_WHAT THE EXERCISE ASKS_.
A word-for-word copy of the line containing "This screenshot has width=878, height=416." and every following line to the end of the data below is all the answer should hold.

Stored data
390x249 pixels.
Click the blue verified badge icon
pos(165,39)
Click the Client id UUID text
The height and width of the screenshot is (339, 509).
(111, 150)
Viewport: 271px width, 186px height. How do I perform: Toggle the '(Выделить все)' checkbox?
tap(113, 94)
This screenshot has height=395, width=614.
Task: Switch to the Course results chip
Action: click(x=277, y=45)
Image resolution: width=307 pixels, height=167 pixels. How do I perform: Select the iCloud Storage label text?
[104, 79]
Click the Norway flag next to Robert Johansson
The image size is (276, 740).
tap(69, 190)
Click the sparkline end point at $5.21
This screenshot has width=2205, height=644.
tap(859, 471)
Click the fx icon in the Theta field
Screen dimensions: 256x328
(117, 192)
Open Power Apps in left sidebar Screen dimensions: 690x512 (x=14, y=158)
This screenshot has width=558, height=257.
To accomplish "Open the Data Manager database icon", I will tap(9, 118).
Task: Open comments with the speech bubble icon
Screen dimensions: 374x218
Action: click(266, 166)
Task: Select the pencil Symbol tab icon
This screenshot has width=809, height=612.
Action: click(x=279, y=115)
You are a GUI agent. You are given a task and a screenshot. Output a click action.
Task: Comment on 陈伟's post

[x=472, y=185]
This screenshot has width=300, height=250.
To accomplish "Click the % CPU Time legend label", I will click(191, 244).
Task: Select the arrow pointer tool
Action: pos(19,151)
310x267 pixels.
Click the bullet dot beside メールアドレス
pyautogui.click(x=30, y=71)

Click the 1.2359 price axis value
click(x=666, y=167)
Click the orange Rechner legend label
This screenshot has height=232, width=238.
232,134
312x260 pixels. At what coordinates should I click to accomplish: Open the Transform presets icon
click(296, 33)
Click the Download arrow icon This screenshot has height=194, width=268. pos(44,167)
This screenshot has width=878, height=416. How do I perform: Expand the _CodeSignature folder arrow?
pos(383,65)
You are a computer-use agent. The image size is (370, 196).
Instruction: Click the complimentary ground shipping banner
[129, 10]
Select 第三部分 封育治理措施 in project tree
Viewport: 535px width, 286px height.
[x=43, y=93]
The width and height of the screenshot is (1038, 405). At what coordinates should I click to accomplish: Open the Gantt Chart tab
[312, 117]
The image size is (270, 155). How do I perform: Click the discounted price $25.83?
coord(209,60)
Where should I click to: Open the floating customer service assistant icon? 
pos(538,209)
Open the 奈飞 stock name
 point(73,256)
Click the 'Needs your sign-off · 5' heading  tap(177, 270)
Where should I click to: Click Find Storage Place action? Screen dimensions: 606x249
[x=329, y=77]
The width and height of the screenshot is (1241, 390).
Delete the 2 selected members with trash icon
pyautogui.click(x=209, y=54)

_SOLVED PROBLEM_.
This screenshot has width=878, height=416. How do I perform: Expand the _CodeSignature folder arrow?
pos(383,65)
You are a computer-use agent. The image size is (370, 196).
Instruction: Click the complimentary ground shipping banner
[129, 10]
Select 第三部分 封育治理措施 in project tree
Viewport: 535px width, 286px height.
[x=43, y=93]
The width and height of the screenshot is (1038, 405). At what coordinates should I click to accomplish: Open the Gantt Chart tab
[312, 117]
The image size is (270, 155). How do I perform: Click the discounted price $25.83?
coord(209,60)
Where should I click to: Open the floating customer service assistant icon? 
pos(538,209)
Open the 奈飞 stock name
 point(73,256)
Click the 'Needs your sign-off · 5' heading  tap(177, 270)
Where should I click to: Click Find Storage Place action? Screen dimensions: 606x249
[x=329, y=77]
The width and height of the screenshot is (1241, 390).
Delete the 2 selected members with trash icon
pyautogui.click(x=209, y=54)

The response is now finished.